逆光線(コラム)どこかで、誰かに、見られて...

どこかで、誰かに、見られている

 左斜め前を歩く男性の手から、光るものがヒュッと放たれた。火がついたままの紙巻タバコだ。思わず「あっ」と声が出たが、彼は気に留めることもなく歩き続ける。少し見える横顔は、うっすら赤い。
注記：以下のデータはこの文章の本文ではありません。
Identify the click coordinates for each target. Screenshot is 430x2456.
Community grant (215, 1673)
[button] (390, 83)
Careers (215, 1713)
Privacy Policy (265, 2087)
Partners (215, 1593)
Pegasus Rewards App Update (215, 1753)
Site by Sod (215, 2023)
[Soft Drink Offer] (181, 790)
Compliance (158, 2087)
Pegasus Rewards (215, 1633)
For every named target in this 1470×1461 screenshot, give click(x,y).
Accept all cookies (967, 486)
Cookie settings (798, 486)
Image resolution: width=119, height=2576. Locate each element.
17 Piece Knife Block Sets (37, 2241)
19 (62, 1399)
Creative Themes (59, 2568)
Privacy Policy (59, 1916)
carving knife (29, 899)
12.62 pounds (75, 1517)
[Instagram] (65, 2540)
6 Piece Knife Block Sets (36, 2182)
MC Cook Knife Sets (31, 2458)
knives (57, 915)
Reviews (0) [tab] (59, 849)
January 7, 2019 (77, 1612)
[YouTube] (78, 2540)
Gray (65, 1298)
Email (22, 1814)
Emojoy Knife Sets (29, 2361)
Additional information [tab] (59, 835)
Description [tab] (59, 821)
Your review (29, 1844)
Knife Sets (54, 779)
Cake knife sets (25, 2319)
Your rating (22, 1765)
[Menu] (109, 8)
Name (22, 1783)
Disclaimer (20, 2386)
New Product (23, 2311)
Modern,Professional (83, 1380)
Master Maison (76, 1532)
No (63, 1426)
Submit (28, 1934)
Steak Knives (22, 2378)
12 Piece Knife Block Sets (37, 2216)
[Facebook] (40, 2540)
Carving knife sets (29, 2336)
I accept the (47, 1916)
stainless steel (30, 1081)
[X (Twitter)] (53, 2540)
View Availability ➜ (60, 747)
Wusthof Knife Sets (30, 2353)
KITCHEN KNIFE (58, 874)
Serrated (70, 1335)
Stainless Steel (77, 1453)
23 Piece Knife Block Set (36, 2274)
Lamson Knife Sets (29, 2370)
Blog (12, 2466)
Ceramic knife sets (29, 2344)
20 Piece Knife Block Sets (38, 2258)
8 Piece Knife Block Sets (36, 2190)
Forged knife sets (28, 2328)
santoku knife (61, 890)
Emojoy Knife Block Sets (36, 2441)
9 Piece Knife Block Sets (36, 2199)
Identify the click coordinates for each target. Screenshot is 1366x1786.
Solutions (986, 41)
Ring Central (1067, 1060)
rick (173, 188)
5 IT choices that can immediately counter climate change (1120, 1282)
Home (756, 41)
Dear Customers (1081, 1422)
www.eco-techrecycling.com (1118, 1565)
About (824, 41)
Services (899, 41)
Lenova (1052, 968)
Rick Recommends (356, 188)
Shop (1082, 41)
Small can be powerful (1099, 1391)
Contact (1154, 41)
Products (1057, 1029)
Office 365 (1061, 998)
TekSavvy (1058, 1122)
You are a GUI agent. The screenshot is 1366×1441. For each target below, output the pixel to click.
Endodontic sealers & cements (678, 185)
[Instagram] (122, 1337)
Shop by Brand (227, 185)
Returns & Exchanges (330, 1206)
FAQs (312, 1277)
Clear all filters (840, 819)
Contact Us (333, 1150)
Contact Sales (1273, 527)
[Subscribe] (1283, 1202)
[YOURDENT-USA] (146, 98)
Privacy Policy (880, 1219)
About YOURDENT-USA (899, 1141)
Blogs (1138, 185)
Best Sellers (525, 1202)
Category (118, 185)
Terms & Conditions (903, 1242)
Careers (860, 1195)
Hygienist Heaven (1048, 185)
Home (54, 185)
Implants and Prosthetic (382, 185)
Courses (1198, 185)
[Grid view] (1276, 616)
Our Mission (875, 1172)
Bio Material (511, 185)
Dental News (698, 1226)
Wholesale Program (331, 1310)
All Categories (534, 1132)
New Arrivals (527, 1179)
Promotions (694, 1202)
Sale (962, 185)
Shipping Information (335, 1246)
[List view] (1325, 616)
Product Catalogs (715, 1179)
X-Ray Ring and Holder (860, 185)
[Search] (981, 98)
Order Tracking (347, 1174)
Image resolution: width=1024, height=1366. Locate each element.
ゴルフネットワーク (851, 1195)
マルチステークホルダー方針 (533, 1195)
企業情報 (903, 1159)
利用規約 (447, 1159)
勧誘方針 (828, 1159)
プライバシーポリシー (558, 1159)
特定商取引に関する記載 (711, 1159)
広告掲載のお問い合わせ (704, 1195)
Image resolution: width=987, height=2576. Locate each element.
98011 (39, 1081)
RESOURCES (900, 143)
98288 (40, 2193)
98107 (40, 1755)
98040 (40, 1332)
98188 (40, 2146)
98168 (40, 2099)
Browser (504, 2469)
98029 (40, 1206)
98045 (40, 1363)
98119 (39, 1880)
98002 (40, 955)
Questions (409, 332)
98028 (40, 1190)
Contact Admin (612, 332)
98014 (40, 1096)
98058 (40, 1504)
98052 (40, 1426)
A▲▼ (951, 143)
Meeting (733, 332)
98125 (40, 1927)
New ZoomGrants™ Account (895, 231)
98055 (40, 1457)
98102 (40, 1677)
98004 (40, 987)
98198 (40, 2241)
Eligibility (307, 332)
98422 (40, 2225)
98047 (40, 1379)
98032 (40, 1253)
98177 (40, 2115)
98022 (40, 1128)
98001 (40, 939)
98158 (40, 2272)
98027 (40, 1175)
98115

手には紙袋。駅の入口までもう少し。周囲には同じ紙袋を持った人たちの姿がそこかしこに見える。

▼仕事柄、企業や業界団体などの集まりを取材することも少なくない。総会や講演会などの後は懇親会。名刺交換や近況報告、情報交換。アルコールも加わり、各所で会話の花が咲く。宴が終われば、主催者から手土産をもらって散会となる。

▼そう、皆が同じものを持って帰路につく。もし第三者が冒頭のような場面を目撃したらどう思うだろう。誰もが自由に写真や動画を世界中に発信できる現代、あっという間に特定が進む。ましてや、渡された土産物の紙袋に、会場のホテルや主催した企業の名前が入っていたら。

▼これからの時期、食品業界でも企業や小売・卸の取引先会の総会等が集中する。大事な仕事先の名を貶めることがないよう、振る舞いには気をつけたいものだ。